Goal of the exercise
Can you reproduce all of the data below word for word, leaving out nothing?

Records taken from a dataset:

=-=-=

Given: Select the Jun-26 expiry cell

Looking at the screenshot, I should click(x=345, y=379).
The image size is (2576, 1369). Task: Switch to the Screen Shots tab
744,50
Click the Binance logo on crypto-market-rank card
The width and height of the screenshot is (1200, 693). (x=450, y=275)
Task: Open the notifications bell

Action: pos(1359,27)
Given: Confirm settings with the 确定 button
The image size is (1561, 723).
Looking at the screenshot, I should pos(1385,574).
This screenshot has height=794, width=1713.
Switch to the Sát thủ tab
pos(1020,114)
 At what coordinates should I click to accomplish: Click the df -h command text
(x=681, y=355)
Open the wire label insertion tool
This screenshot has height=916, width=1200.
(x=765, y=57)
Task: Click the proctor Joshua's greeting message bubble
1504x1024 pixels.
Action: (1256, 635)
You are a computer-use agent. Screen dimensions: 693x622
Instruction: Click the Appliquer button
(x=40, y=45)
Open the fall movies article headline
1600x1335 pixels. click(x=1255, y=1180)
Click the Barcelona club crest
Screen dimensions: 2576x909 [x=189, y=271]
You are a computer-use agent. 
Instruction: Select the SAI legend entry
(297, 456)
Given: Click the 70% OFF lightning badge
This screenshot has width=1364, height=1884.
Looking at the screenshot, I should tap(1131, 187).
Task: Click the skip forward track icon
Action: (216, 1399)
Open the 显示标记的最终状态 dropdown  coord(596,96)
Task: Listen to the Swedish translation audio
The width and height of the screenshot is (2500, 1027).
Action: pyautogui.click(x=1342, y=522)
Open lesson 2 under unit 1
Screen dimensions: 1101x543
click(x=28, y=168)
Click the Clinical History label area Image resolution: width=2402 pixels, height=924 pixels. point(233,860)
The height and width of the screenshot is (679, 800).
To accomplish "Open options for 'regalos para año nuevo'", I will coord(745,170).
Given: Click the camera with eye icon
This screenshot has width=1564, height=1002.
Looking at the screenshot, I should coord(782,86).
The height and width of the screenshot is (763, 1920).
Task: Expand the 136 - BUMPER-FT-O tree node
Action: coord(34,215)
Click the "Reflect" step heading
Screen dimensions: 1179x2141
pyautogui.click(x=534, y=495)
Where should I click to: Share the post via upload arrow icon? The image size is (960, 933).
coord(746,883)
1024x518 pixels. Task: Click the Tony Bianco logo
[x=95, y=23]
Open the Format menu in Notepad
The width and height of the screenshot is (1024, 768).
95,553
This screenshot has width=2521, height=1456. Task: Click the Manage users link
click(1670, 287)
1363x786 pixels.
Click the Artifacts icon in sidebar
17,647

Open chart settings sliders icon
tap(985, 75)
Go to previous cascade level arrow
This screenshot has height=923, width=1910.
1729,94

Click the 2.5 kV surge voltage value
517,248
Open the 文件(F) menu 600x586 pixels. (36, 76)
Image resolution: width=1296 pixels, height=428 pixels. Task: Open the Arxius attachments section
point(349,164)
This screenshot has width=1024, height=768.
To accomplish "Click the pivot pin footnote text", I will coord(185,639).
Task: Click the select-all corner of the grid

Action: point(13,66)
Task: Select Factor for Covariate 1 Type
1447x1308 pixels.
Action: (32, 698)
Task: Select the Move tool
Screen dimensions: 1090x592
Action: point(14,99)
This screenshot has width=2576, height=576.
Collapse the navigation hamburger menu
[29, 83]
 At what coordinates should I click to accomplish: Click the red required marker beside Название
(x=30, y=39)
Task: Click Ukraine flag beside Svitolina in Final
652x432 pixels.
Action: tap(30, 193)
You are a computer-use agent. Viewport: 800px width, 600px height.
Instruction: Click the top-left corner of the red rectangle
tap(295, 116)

=-=-=

Exercise output
Given: Select the Jun-26 expiry cell

Looking at the screenshot, I should click(x=345, y=379).
The image size is (2576, 1369). Task: Switch to the Screen Shots tab
744,50
Click the Binance logo on crypto-market-rank card
The width and height of the screenshot is (1200, 693). (x=450, y=275)
Task: Open the notifications bell

Action: pos(1359,27)
Given: Confirm settings with the 确定 button
The image size is (1561, 723).
Looking at the screenshot, I should pos(1385,574).
This screenshot has height=794, width=1713.
Switch to the Sát thủ tab
pos(1020,114)
 At what coordinates should I click to accomplish: Click the df -h command text
(x=681, y=355)
Open the wire label insertion tool
This screenshot has height=916, width=1200.
(x=765, y=57)
Task: Click the proctor Joshua's greeting message bubble
1504x1024 pixels.
Action: (1256, 635)
You are a computer-use agent. Screen dimensions: 693x622
Instruction: Click the Appliquer button
(x=40, y=45)
Open the fall movies article headline
1600x1335 pixels. click(x=1255, y=1180)
Click the Barcelona club crest
Screen dimensions: 2576x909 [x=189, y=271]
You are a computer-use agent. 
Instruction: Select the SAI legend entry
(297, 456)
Given: Click the 70% OFF lightning badge
This screenshot has width=1364, height=1884.
Looking at the screenshot, I should tap(1131, 187).
Task: Click the skip forward track icon
Action: (216, 1399)
Open the 显示标记的最终状态 dropdown  coord(596,96)
Task: Listen to the Swedish translation audio
The width and height of the screenshot is (2500, 1027).
Action: pyautogui.click(x=1342, y=522)
Open lesson 2 under unit 1
Screen dimensions: 1101x543
click(x=28, y=168)
Click the Clinical History label area Image resolution: width=2402 pixels, height=924 pixels. point(233,860)
The height and width of the screenshot is (679, 800).
To accomplish "Open options for 'regalos para año nuevo'", I will coord(745,170).
Given: Click the camera with eye icon
This screenshot has width=1564, height=1002.
Looking at the screenshot, I should coord(782,86).
The height and width of the screenshot is (763, 1920).
Task: Expand the 136 - BUMPER-FT-O tree node
Action: coord(34,215)
Click the "Reflect" step heading
Screen dimensions: 1179x2141
pyautogui.click(x=534, y=495)
Where should I click to: Share the post via upload arrow icon? The image size is (960, 933).
coord(746,883)
1024x518 pixels. Task: Click the Tony Bianco logo
[x=95, y=23]
Open the Format menu in Notepad
The width and height of the screenshot is (1024, 768).
95,553
This screenshot has width=2521, height=1456. Task: Click the Manage users link
click(1670, 287)
1363x786 pixels.
Click the Artifacts icon in sidebar
17,647

Open chart settings sliders icon
tap(985, 75)
Go to previous cascade level arrow
This screenshot has height=923, width=1910.
1729,94

Click the 2.5 kV surge voltage value
517,248
Open the 文件(F) menu 600x586 pixels. (36, 76)
Image resolution: width=1296 pixels, height=428 pixels. Task: Open the Arxius attachments section
point(349,164)
This screenshot has width=1024, height=768.
To accomplish "Click the pivot pin footnote text", I will coord(185,639).
Task: Click the select-all corner of the grid

Action: point(13,66)
Task: Select Factor for Covariate 1 Type
1447x1308 pixels.
Action: (32, 698)
Task: Select the Move tool
Screen dimensions: 1090x592
Action: point(14,99)
This screenshot has width=2576, height=576.
Collapse the navigation hamburger menu
[29, 83]
 At what coordinates should I click to accomplish: Click the red required marker beside Название
(x=30, y=39)
Task: Click Ukraine flag beside Svitolina in Final
652x432 pixels.
Action: tap(30, 193)
You are a computer-use agent. Viewport: 800px width, 600px height.
Instruction: Click the top-left corner of the red rectangle
tap(295, 116)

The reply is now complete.